**WHAT TO WORK ON**
Reproduce the excerpt on anti-Semitic rhetoric in Turkey word for word, in full.

Just last year, in the span of a few months, Yeni
Akit, the conservative and Islamist newspaper closely aligned with Turkey’s
ruling political party, ran: 1) a column demanding Turkish Jews to publicly
condemn Israel for its assault on Gaza or risk facing a pogrom like those
against Greeks in the 1950s; 2) a crossword-style puzzle linking a portrait of
Hitler with the slogan, “We are longing for you”; 3) an op-ed calling on
Turkey’s Jews to be taxed for Gaza reconstruction; and 4) a headline blaming a
deadly mine collapse in Turkey’s Soma province on the mine owner’s Jewish ties.
Burak Bekdil, a non-Jewish journalist and restaurant
owner in Turkey who often reports on injustices against minorities for the
left-wing Hurriyet Daily News, told the Journal: “For the government or for the
average Turk, when I write the same things about [minorities such as] Alevis or
Christians, they say, ‘You’re a stupid liberal.’ But if it’s about Jews, I’m a
Zionist.”
Bekdil said that in the 12 years since the Justice and
Development Party (known locally as AK Parti or AKP) came into power, he has
watched anti-Semitic rhetoric edge into the mainstream.

**SOURCE DATA**
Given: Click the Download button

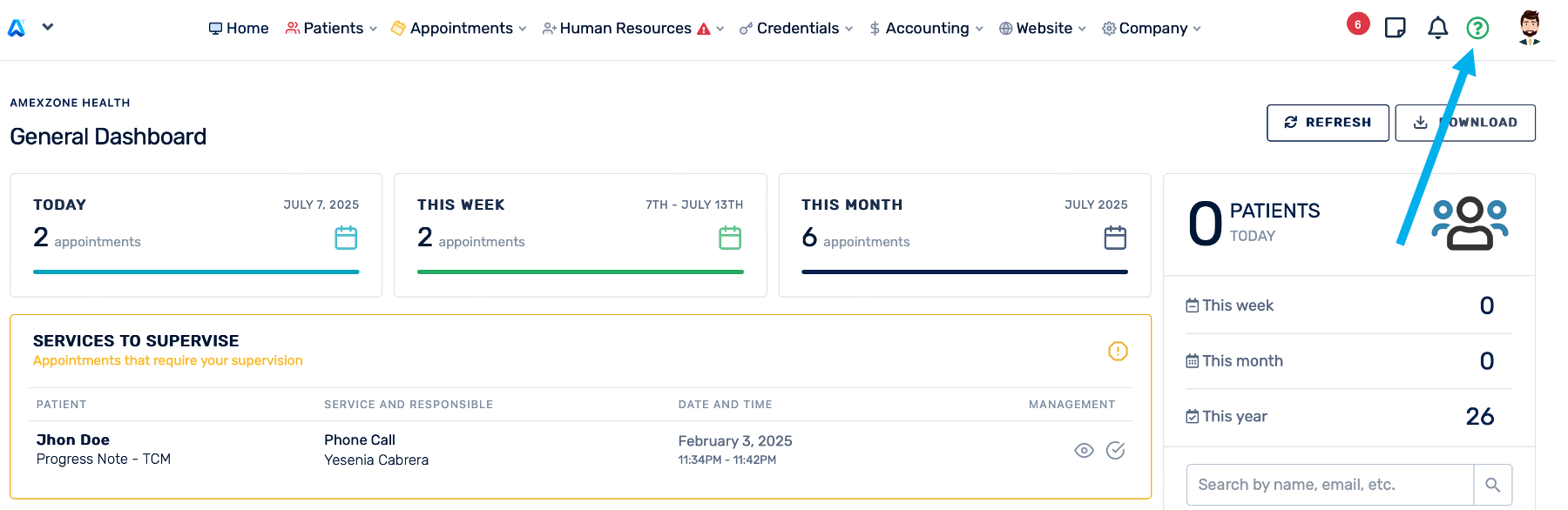Looking at the screenshot, I should [x=1465, y=123].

**WRITTEN SOLUTION**
Just last year, in the span of a few months, Yeni
Akit, the conservative and Islamist newspaper closely aligned with Turkey’s
ruling political party, ran: 1) a column demanding Turkish Jews to publicly
condemn Israel for its assault on Gaza or risk facing a pogrom like those
against Greeks in the 1950s; 2) a crossword-style puzzle linking a portrait of
Hitler with the slogan, “We are longing for you”; 3) an op-ed calling on
Turkey’s Jews to be taxed for Gaza reconstruction; and 4) a headline blaming a
deadly mine collapse in Turkey’s Soma province on the mine owner’s Jewish ties.
Burak Bekdil, a non-Jewish journalist and restaurant
owner in Turkey who often reports on injustices against minorities for the
left-wing Hurriyet Daily News, told the Journal: “For the government or for the
average Turk, when I write the same things about [minorities such as] Alevis or
Christians, they say, ‘You’re a stupid liberal.’ But if it’s about Jews, I’m a
Zionist.”
Bekdil said that in the 12 years since the Justice and
Development Party (known locally as AK Parti or AKP) came into power, he has
watched anti-Semitic rhetoric edge into the mainstream.